Not by coincidence, the scapegoats then were also the Jews, and I say not by coincidence because, as I mentioned before, the founding father of Palestinianism was a literal Nazi who adored Hitler and laughed and bragged about trying to send Jewish children in Palestine to Nazi death camps in Europe. We must not forget or hand-wave away such facts when taking account of the two sides here.
Yes, there are monsters in Ukraine, even literal Nazis, and yes, the government is corrupt and all of that, but one side is nevertheless a liberal democracy whose people overwhelmingly want to be left alone and the other is a totalitarian fascist state whose people support genocidal violence in alarming numbers and whose military uses its own people as canon fodder in the grossest imaginable way. The same is also true of Israel, for all its obvious flaws, and Gaza, except Gaza is worse because most Russians do not actually hate Ukrainians in the way that most Palestinians hate Israelis and, indeed, all Jews. And because Hamas manages to use not only its militants in the same psychopathic manner, but its entire civilian population.
So I understand what you say about double standards, and I’ve seen it in other conflicts, and it repulses me. But what I also see is that people witness the horror that the Palestinians are enduring, and have endured before, and thinking in simplistic black-and-white terms, they simply conclude that these people are innocent victims. The truth is more nuanced. They are, of course, victims in one sense. But they are also more genocidal in sentiment than Germans during World War II ever were.

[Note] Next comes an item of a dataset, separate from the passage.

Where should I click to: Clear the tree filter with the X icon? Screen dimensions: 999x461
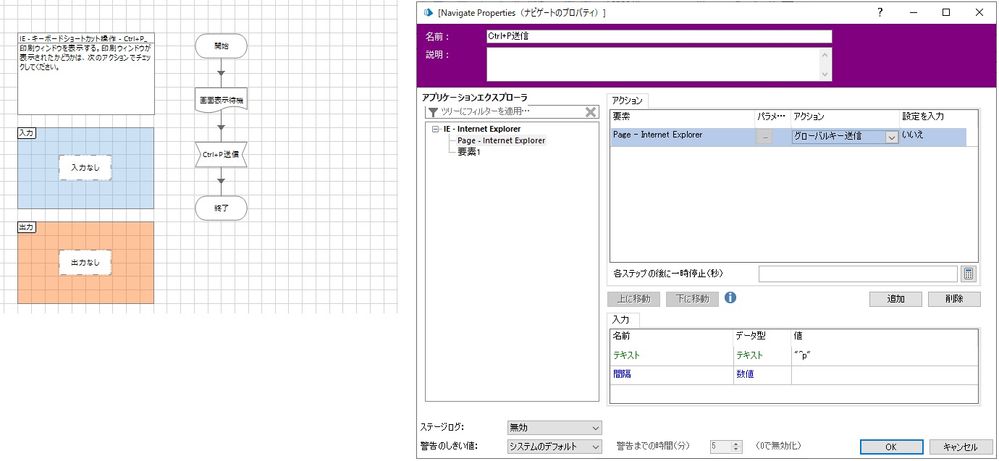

They are not tender lambs. In fact, on almost any metric you care to look at—women’s rights, gay rights, tolerance of other faiths, anti-black racism, antisemitism, tolerance of free speech, support for suicide bombing—they are among the least tolerant and most hateful societies on the planet. I know that’s more statistical data, which you said you tend to discount, but we cannot simply bury our heads in the sand in the face of empirical information.

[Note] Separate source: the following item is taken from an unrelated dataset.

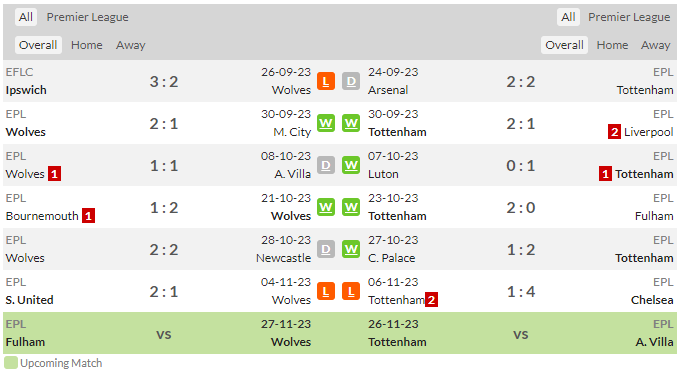680x390 pixels.
Task: Click red card badge 2 next to Tottenham vs Chelsea
Action: pos(431,300)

And this doesn’t mean Palestinian children deserve to suffer or any such evil notion, but it is quite tiring and morally repugnant to hear such a bigoted society framed as if they are merely nothing more than good-hearted fishermen and olive farmers. I suppose then white Southerners of the United States were nothing more than fun-loving cotton planters.
As for the allegations of rape, no one has proven allegations of rape to be a fabrication, not even The Intercept article you shared above. That article debunks the body of evidence The New York Times used to assert that it had found a coordinated and systemic campaign of rape. The Intercept found no forensic evidence and no firsthand survivor testimony, just Zaka “witnesses” and vague hearsay, as you note.
That does not mean no such campaign took place, much less that no individual incidents took place. It means the Times’ evidence for “proving” that campaign was bogus. Lawyers call this fruit of the poisonous tree. It means the evidence is bad, not that the defendant is therefore innocent. As far as I know, no serious voices on this issue claim there was zero rape. The debate is over whether rape was consciously used in a systemic manner as a weapon of war.
I do want to say, however, thank you kindly for keeping this debate civil despite our disagreement. In my experience, that’s rare when it comes to this topic.
Thanks for posting your side of the debate. You make a lot of good points and provide useful links.
I wonder why the other side of this debate didn't want to be public?